▸ **The request**: Reproduce verbatim the entries from the line containing "will click(37, 295)." through the end of the entries, both ends included.

▸ **Exercise inputs**:

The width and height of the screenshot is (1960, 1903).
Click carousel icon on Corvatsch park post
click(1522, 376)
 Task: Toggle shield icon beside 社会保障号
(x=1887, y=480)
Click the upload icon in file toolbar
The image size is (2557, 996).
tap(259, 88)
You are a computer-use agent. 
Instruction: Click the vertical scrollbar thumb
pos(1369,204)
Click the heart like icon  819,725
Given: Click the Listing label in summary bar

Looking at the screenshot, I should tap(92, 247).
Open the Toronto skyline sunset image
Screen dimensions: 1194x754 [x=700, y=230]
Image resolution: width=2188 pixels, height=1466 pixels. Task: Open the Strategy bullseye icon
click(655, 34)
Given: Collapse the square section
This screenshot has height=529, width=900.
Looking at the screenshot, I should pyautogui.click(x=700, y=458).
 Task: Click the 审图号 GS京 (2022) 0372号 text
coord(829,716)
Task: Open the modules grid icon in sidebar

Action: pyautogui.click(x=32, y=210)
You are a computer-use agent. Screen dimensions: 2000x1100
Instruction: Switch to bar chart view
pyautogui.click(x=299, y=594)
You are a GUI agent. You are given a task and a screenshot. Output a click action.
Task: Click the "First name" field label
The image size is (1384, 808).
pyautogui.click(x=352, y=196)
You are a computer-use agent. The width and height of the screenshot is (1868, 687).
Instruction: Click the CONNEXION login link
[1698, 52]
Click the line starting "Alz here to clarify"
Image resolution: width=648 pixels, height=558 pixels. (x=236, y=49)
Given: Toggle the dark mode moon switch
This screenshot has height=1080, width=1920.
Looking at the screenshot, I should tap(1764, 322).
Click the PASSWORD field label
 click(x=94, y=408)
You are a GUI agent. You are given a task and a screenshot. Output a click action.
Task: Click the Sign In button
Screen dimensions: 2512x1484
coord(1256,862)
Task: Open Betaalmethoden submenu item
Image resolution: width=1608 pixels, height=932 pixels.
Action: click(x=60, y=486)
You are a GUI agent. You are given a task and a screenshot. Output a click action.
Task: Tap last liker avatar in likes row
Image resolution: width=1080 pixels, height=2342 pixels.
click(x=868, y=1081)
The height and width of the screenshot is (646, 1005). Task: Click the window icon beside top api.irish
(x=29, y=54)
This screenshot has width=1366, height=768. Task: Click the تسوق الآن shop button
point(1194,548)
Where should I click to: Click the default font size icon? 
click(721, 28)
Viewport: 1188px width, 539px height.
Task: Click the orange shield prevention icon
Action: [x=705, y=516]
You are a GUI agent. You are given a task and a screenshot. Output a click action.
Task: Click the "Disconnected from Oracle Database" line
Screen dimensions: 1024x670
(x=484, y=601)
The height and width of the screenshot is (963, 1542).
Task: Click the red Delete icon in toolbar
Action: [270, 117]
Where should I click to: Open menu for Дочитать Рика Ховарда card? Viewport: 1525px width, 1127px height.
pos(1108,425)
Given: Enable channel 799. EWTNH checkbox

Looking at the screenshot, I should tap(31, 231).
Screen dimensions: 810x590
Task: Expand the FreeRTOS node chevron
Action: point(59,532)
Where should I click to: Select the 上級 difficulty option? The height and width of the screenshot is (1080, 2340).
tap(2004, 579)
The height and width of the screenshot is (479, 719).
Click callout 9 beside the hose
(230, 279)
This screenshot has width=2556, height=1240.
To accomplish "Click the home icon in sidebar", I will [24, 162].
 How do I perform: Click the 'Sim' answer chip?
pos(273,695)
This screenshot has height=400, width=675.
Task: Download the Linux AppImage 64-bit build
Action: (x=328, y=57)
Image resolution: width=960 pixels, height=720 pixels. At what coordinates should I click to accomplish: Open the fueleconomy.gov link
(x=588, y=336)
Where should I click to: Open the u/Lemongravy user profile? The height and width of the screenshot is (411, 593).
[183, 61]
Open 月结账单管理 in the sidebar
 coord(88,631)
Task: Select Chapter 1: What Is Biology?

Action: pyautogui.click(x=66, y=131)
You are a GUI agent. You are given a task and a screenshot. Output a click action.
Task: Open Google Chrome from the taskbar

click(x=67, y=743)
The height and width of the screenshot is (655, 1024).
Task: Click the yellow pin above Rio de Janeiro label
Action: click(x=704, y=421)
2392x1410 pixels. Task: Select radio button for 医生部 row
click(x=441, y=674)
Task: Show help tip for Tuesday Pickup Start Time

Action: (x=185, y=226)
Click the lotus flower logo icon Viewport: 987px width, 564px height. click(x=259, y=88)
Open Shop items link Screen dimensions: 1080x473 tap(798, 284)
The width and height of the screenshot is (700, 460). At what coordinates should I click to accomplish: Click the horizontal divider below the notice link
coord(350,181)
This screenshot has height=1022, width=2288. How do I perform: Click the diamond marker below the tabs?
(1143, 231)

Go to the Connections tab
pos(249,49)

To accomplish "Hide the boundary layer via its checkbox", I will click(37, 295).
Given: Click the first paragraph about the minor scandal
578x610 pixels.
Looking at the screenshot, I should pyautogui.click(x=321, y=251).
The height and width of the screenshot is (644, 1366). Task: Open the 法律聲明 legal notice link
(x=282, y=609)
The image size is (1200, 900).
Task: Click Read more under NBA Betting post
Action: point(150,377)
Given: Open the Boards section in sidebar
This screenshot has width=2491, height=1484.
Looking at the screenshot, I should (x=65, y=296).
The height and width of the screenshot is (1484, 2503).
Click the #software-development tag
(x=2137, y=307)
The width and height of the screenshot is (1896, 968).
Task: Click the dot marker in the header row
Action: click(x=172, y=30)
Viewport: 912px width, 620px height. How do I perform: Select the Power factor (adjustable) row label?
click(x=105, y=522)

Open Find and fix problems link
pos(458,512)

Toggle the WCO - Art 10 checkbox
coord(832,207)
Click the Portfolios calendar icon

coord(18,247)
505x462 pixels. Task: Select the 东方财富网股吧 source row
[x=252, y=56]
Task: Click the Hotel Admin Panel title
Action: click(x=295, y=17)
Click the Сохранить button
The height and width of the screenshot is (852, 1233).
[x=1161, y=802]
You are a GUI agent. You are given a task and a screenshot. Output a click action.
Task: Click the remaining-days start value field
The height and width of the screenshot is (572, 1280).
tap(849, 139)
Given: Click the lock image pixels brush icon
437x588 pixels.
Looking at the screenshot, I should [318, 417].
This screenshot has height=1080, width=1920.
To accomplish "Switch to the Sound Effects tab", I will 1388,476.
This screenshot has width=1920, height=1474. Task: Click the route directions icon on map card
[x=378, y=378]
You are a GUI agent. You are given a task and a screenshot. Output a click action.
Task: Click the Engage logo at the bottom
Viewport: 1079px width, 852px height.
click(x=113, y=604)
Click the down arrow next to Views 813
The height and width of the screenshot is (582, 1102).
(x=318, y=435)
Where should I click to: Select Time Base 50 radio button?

▸ **Finished task**:
To accomplish "Hide the boundary layer via its checkbox", I will click(37, 295).
Given: Click the first paragraph about the minor scandal
578x610 pixels.
Looking at the screenshot, I should pyautogui.click(x=321, y=251).
The height and width of the screenshot is (644, 1366). Task: Open the 法律聲明 legal notice link
(x=282, y=609)
The image size is (1200, 900).
Task: Click Read more under NBA Betting post
Action: point(150,377)
Given: Open the Boards section in sidebar
This screenshot has width=2491, height=1484.
Looking at the screenshot, I should (x=65, y=296).
The height and width of the screenshot is (1484, 2503).
Click the #software-development tag
(x=2137, y=307)
The width and height of the screenshot is (1896, 968).
Task: Click the dot marker in the header row
Action: click(x=172, y=30)
Viewport: 912px width, 620px height. How do I perform: Select the Power factor (adjustable) row label?
click(x=105, y=522)

Open Find and fix problems link
pos(458,512)

Toggle the WCO - Art 10 checkbox
coord(832,207)
Click the Portfolios calendar icon

coord(18,247)
505x462 pixels. Task: Select the 东方财富网股吧 source row
[x=252, y=56]
Task: Click the Hotel Admin Panel title
Action: click(x=295, y=17)
Click the Сохранить button
The height and width of the screenshot is (852, 1233).
[x=1161, y=802]
You are a GUI agent. You are given a task and a screenshot. Output a click action.
Task: Click the remaining-days start value field
The height and width of the screenshot is (572, 1280).
tap(849, 139)
Given: Click the lock image pixels brush icon
437x588 pixels.
Looking at the screenshot, I should [318, 417].
This screenshot has height=1080, width=1920.
To accomplish "Switch to the Sound Effects tab", I will 1388,476.
This screenshot has width=1920, height=1474. Task: Click the route directions icon on map card
[x=378, y=378]
You are a GUI agent. You are given a task and a screenshot. Output a click action.
Task: Click the Engage logo at the bottom
Viewport: 1079px width, 852px height.
click(x=113, y=604)
Click the down arrow next to Views 813
The height and width of the screenshot is (582, 1102).
(x=318, y=435)
Where should I click to: Select Time Base 50 radio button?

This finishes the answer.